_Document_:
________________

Jake La Botz’s story plays like a feature film he may have actually acted in: A juvenile delinquent in the early ‘80s who discovered punk music. A high school dropout who worked odd jobs. A busker taken under the wing of bluesmen Maxwell Street Jimmy Davis, “Honeyboy” Edwards, and Homesick James. An avid reader who self-educated via public libraries while falling under the spell of music, tattoos (he has toured tattoo parlors annually for eight years), cheap motels, and drug addiction. Actor. Gospel musician. Buddhist. Meditation teacher. Bluesman. It’s all a part of La Botz’s life story, one which plays a large role in his latest album Sunnyside - a record that brims with well-crafted, detailed story songs, tight instrumentation, grit, and groove, all wrapped in La Botz’s singular brand of Americana. While on tour, La Botz kindly took the time to answer a few questions via email about the album, what’s ahead, and more.
Your life story is vast and varied. Was there one event or time in your life that had the most impact on you as an artist?
Getting off of heroin on Feb. 9th 1999. That day my life opened up in a vast an unexpected way. Maybe not the way I wanted it to, particularly, but I began to experience the "otherness" of the world- the brilliance of life- something beyond the very small and desolate world I had been living in.
When writing, do you draw from personal experiences, those of others, a combination, or something else?
I usually start with how I'm feeling- work that into a part of a melody or at least some chord changes. Then I start playing with words. It tends to be a mixture of my own outer experience: what I see, feel, smell, taste, touch, and hear, (including what I hear others say), and my inner experience: dreams, emotions, feelings, intuition, thoughts (including thoughts about what I've heard others say, things I caught a glimpse of, books I've read). Personal experience, or what is mine, is kind of a strange concept if you think about it. Where do I end and where does "other" begin? If my mind mixes with someone else's story and produces a dream, or a song for that matter, is that mine? Is some part of it mine? Maybe that get's into writing credit territory ;)
Compared to your other records, what did you do differently, if anything, this time around?
I had a great producer! I learned a lot about developing my songs by working with Jimmy Sutton. I've always been a kind of loner type (in everything- not just creating. Giving over to collaboration in the arrangements I found a lot of discoveries happened for me. I began to really appreciate Jimmy's sensibilities and looked forward to his input. I even started to write songs with his arrangements in mind as well as the sound of the Hi-Style studio.
“Sunnyside” and “How I Wish She Was Mine” were on a previous album, but what about the rest of the tracks? Were they written for the album or were they songs you had in your pocket?

________________

_Given entries_:
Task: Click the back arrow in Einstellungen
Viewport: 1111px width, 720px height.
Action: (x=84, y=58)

________________

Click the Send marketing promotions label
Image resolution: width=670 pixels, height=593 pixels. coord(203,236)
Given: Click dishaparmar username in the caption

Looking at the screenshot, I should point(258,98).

________________

_Written task 1_:
Reproduce the passage of the Jake La Botz interview word for word, beginning at the words "Getting off of" and stopping after "or something else?".
_Written task 2_:
Name every bluesman the Jake La Botz interview says took La Botz under his wing as a busker.

_Task response 1_:
Getting off of heroin on Feb. 9th 1999. That day my life opened up in a vast an unexpected way. Maybe not the way I wanted it to, particularly, but I began to experience the "otherness" of the world- the brilliance of life- something beyond the very small and desolate world I had been living in.
When writing, do you draw from personal experiences, those of others, a combination, or something else?

_Task response 2_:
Maxwell Street Jimmy Davis
“Honeyboy” Edwards
Homesick James